TASK STATEMENT: Look below for the line with "This screenshot has height=726, width=1080.", then repeat it and all lines after it, exactly, minus any pictures.

GIVEN RECORDS:
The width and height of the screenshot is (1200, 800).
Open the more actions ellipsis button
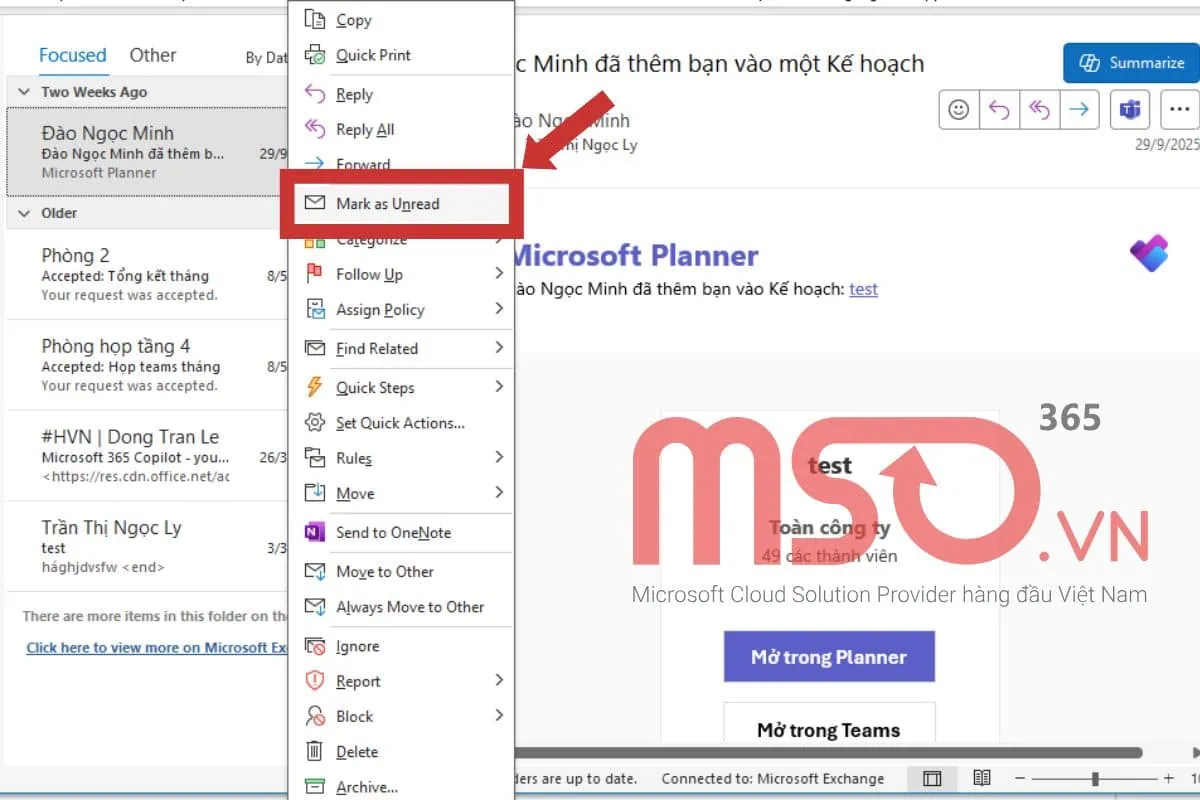[1181, 110]
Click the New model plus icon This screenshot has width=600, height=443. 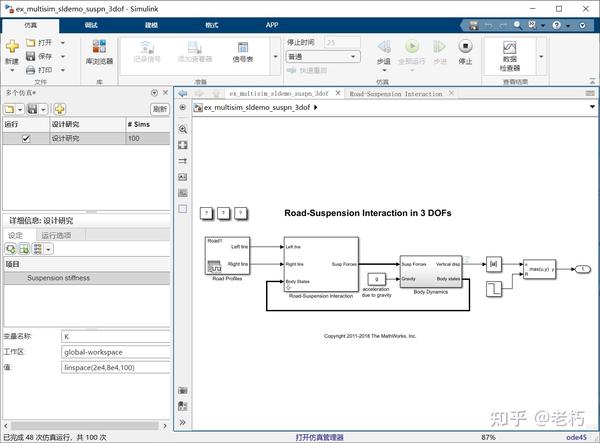(x=12, y=46)
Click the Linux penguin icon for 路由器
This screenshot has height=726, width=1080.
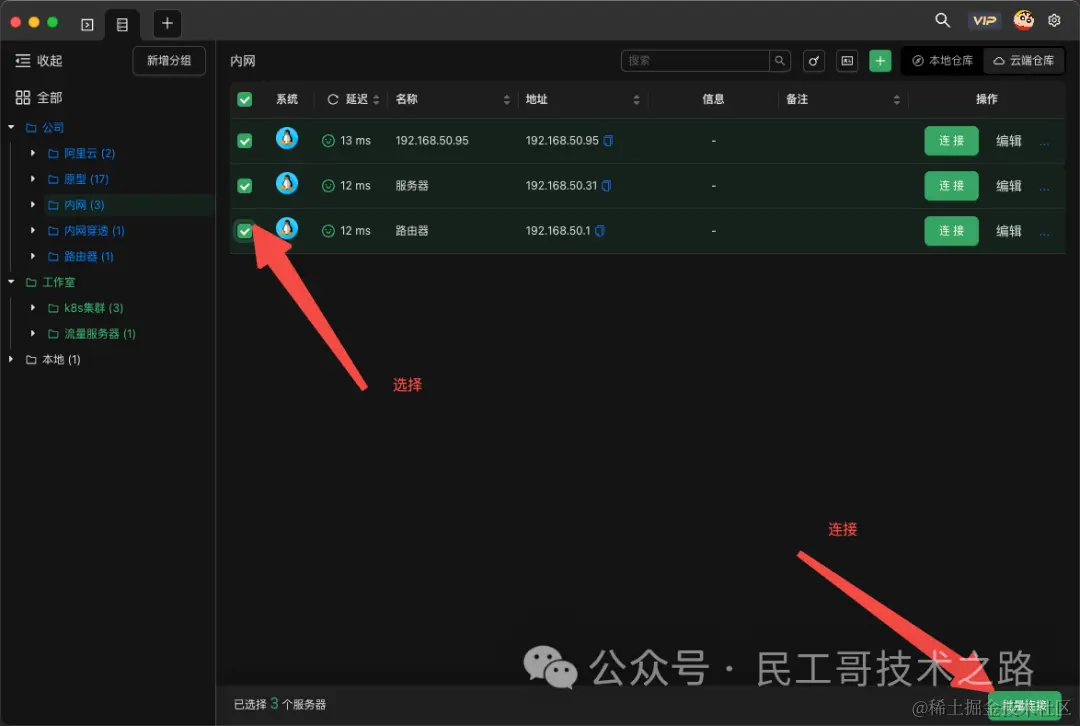pyautogui.click(x=287, y=230)
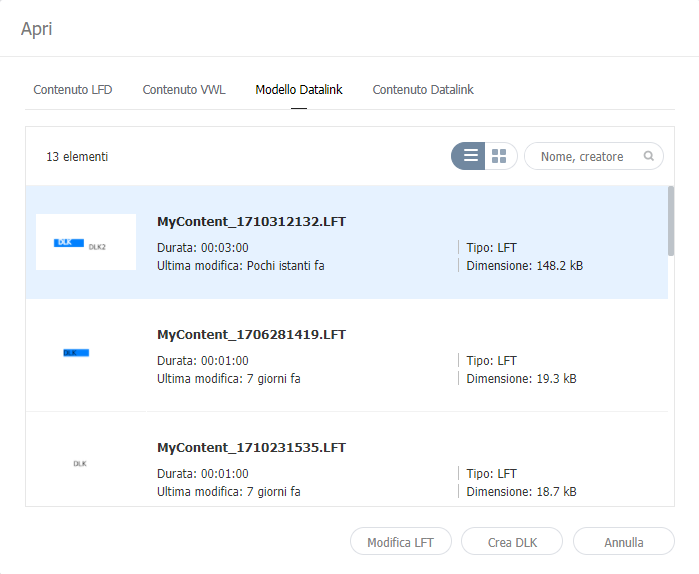Click the MyContent_1710231535.LFT thumbnail
Viewport: 699px width, 574px height.
coord(86,464)
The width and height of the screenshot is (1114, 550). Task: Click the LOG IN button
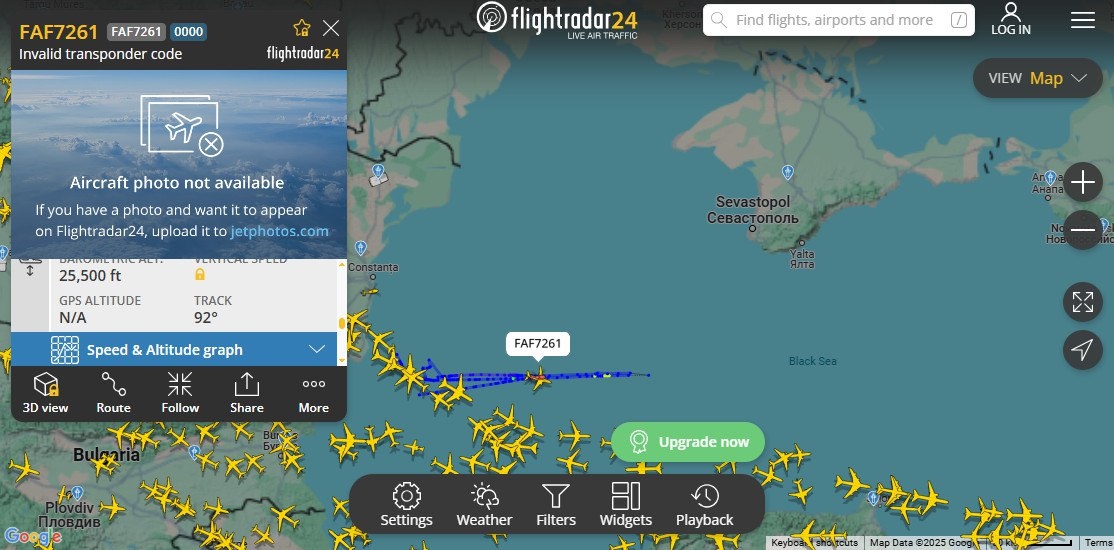click(x=1010, y=19)
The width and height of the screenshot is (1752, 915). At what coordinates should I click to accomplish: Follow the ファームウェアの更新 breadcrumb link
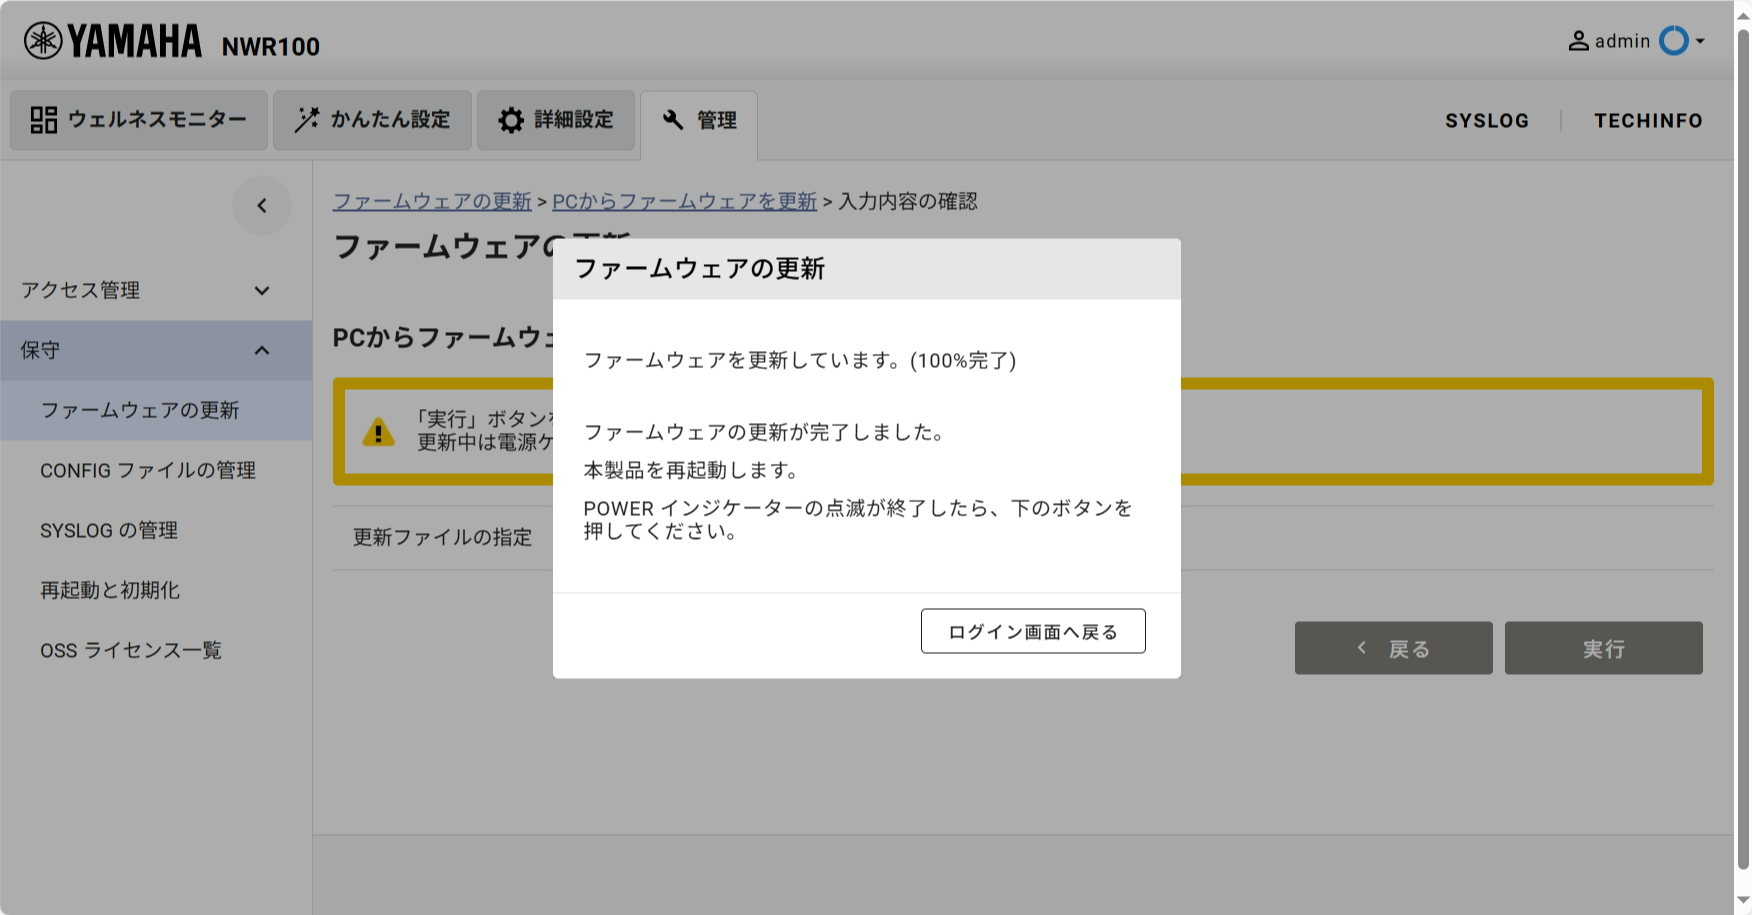click(432, 202)
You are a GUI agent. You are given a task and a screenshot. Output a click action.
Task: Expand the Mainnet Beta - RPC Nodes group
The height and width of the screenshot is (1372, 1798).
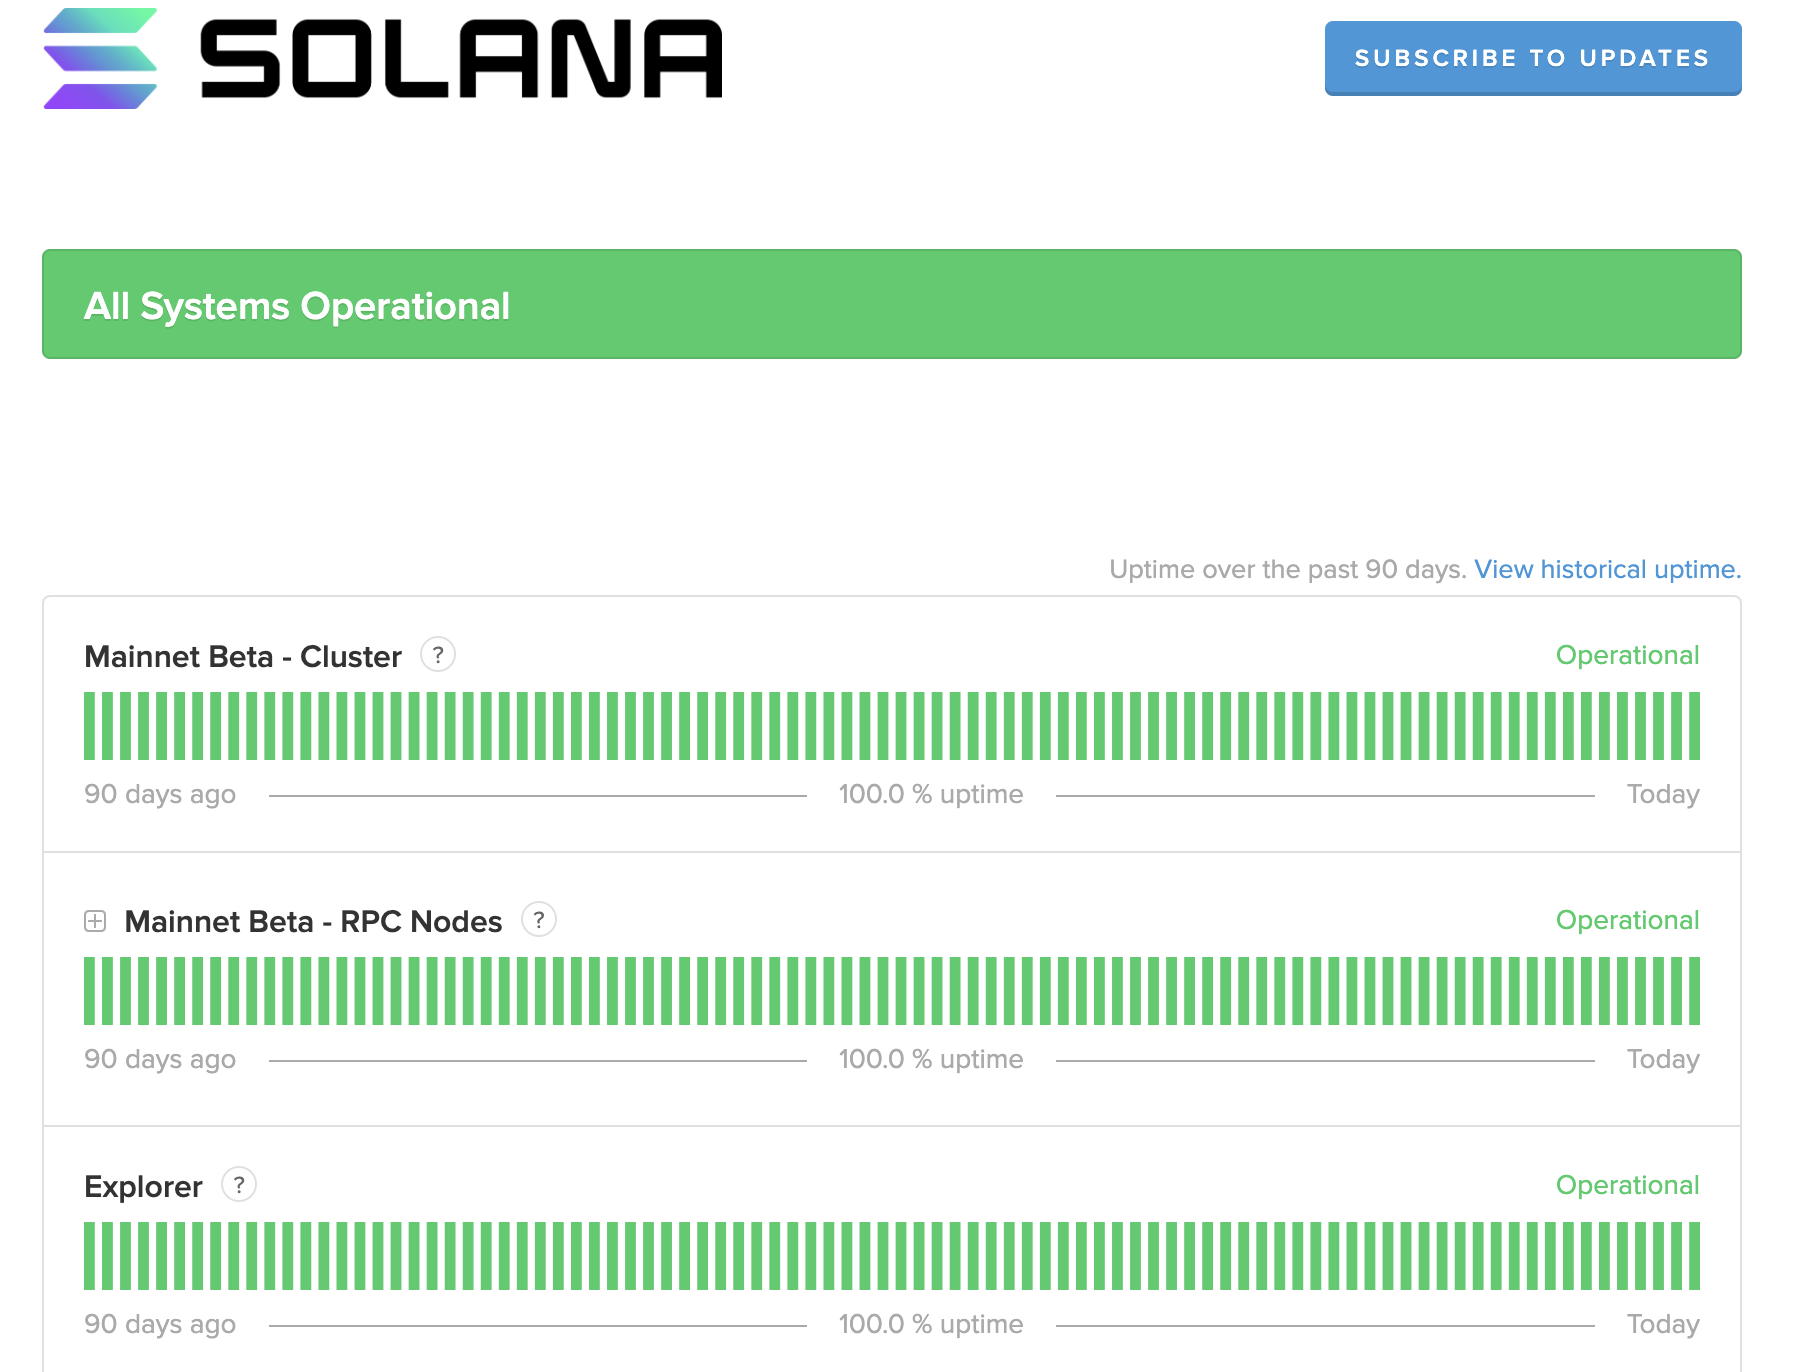(95, 921)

RESPONSE TO THIS EXERCISE:
This screenshot has height=726, width=1080.
pyautogui.click(x=287, y=230)
Click the MyContent_1710231535.LFT thumbnail
Viewport: 699px width, 574px height.
coord(86,464)
The width and height of the screenshot is (1114, 550). Task: Click the LOG IN button
click(x=1010, y=19)
The width and height of the screenshot is (1752, 915). At what coordinates should I click to accomplish: Follow the ファームウェアの更新 breadcrumb link
click(432, 202)
You are a GUI agent. You are given a task and a screenshot. Output a click action.
Task: Expand the Mainnet Beta - RPC Nodes group
The height and width of the screenshot is (1372, 1798).
(95, 921)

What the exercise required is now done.